### What to work on
Report back each line of the data that contains the word "Open".

### Source material
▶

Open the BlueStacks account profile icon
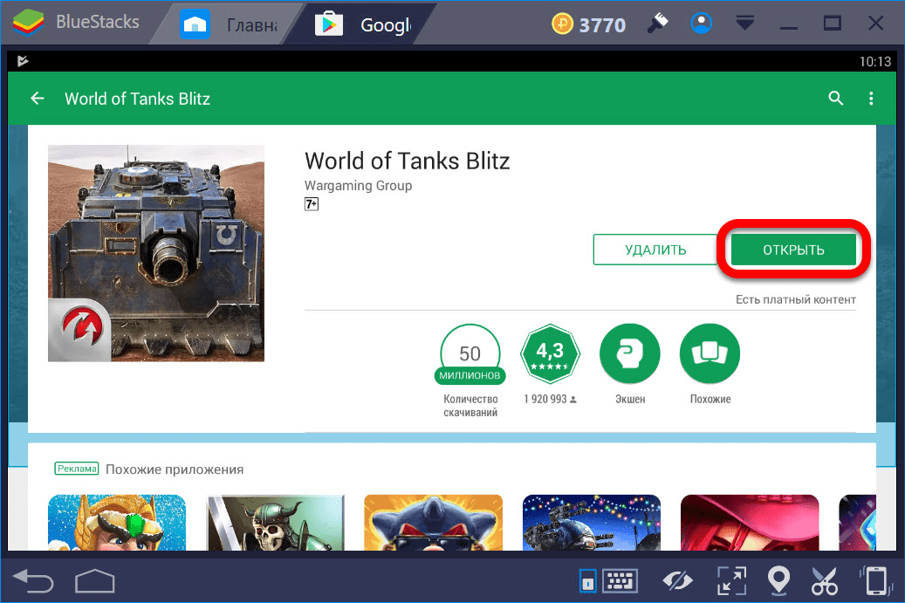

◀
▶

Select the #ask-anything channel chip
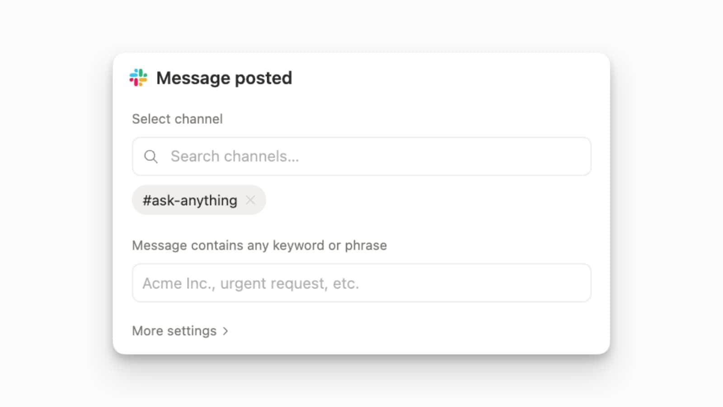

◀
▶

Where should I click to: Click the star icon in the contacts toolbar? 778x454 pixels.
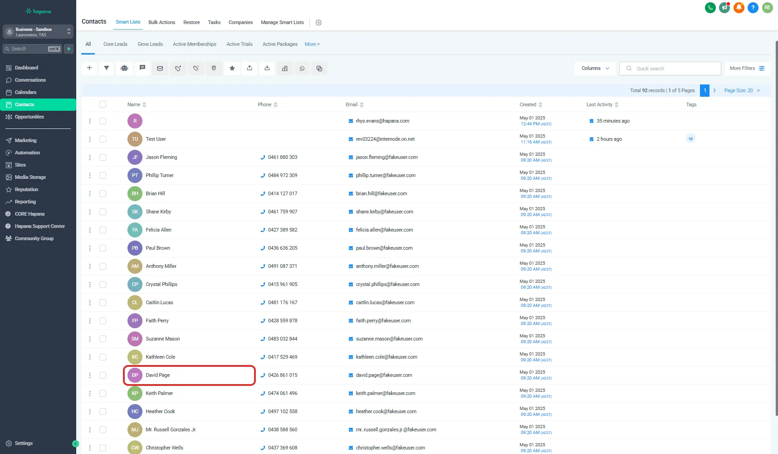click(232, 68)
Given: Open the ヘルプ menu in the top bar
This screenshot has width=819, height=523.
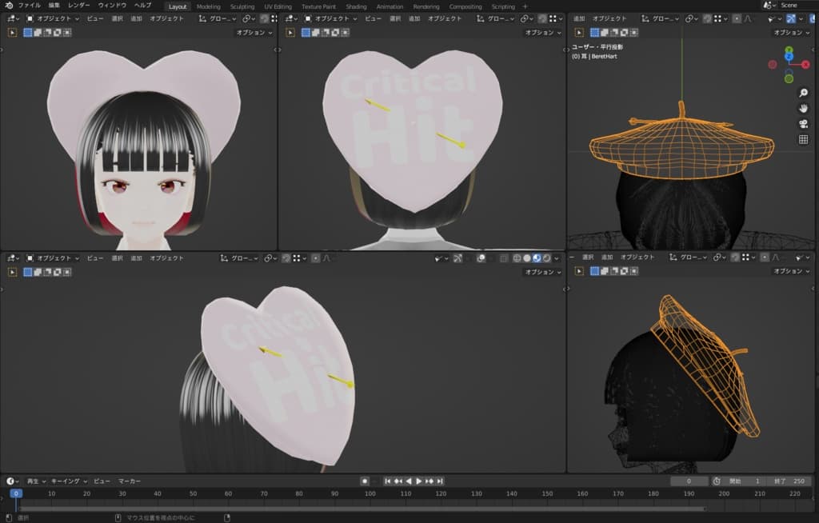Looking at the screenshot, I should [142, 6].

◀

### Answer below
Open the BlueStacks account profile icon
Given: Open the ヘルプ menu in the top bar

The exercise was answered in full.